* **WORK INSTRUCTIONS**:
Copy the lines below word for word, omitting the pictures from your answer.

* **PROVIDED INFORMATION**:
....................
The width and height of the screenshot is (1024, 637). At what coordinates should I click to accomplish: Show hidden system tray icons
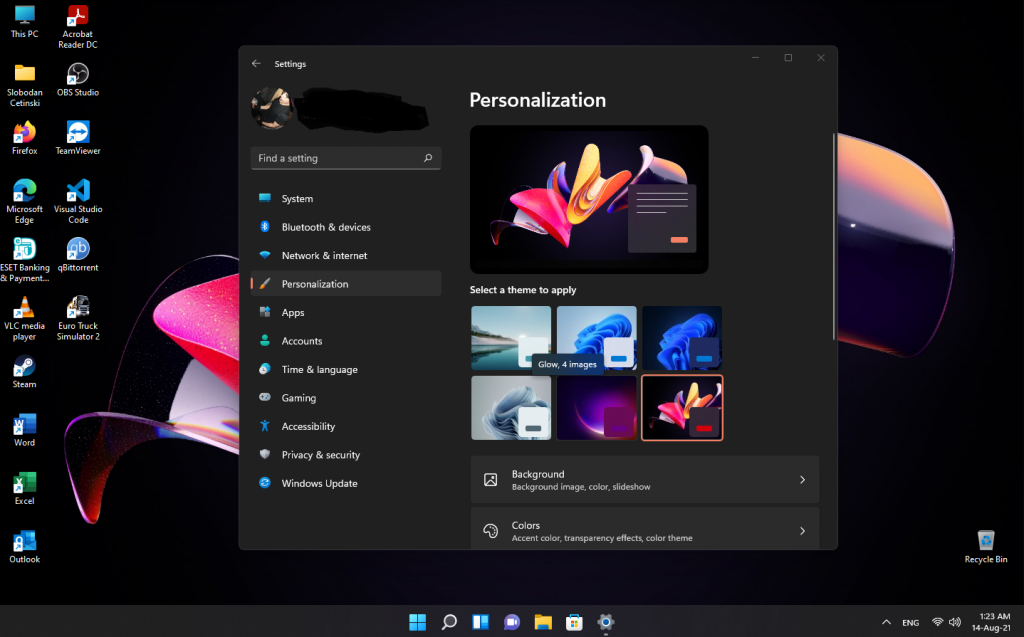pyautogui.click(x=884, y=622)
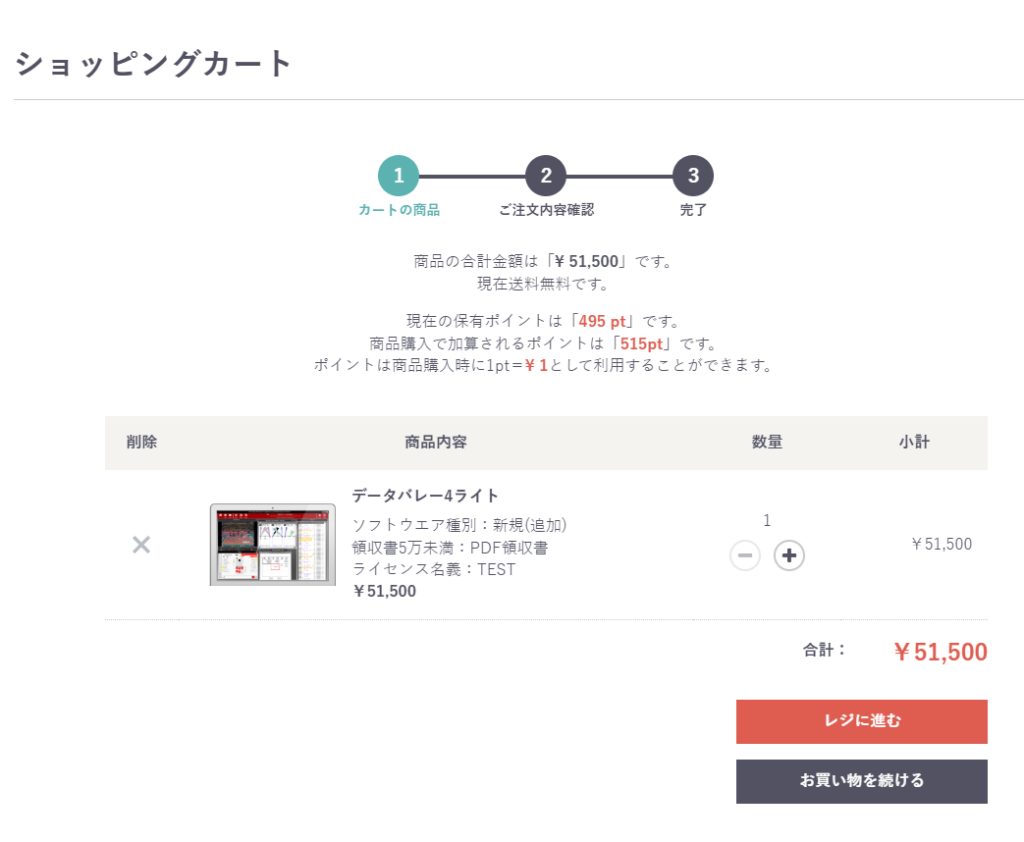Click the 数量 column header
Viewport: 1024px width, 842px height.
(x=767, y=442)
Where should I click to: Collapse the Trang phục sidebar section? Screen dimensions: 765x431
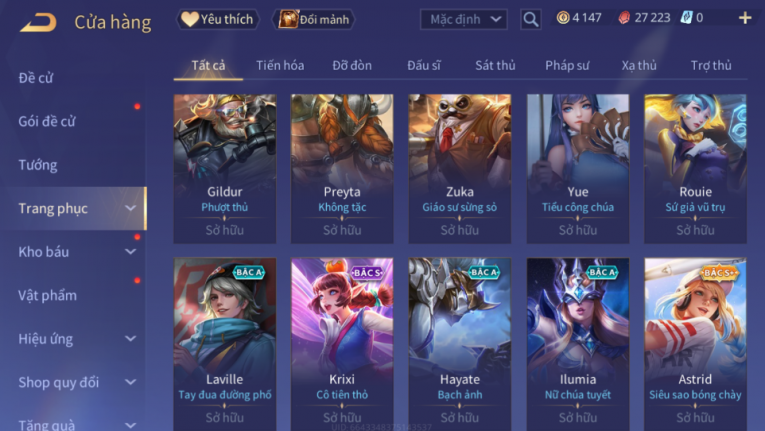click(130, 208)
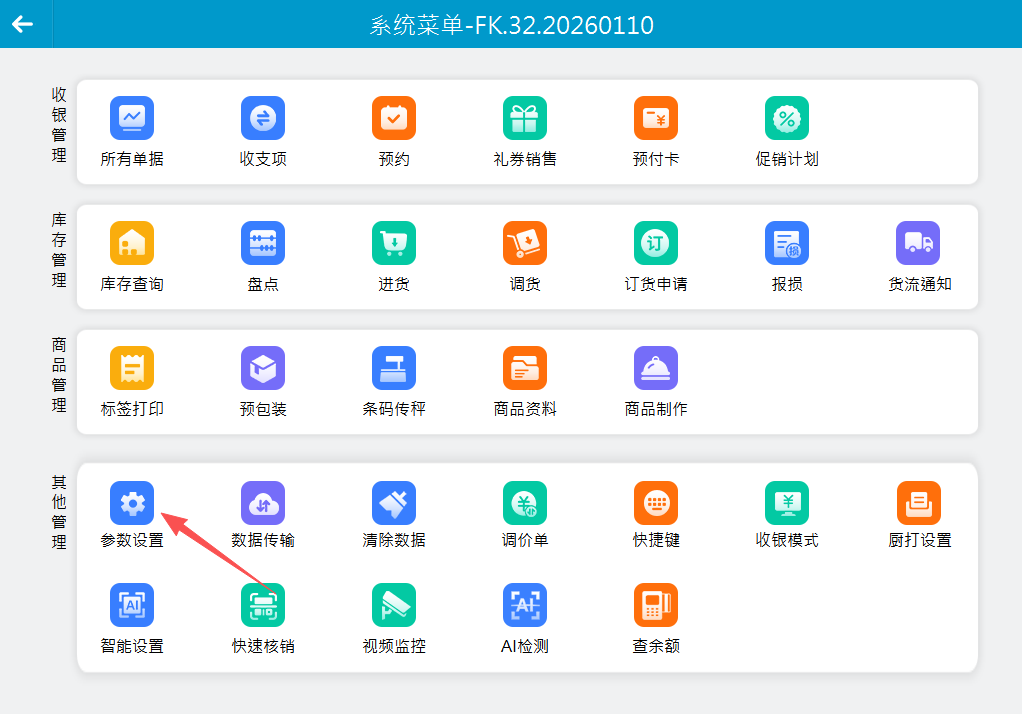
....................
* **REPLY TO THE TASK**:
The width and height of the screenshot is (1024, 637). At what coordinates should I click to accomplish: Show hidden system tray icons
pyautogui.click(x=884, y=622)
Click the 数量 column header
Viewport: 1024px width, 842px height.
(x=767, y=442)
Where should I click to: Collapse the Trang phục sidebar section? Screen dimensions: 765x431
click(130, 208)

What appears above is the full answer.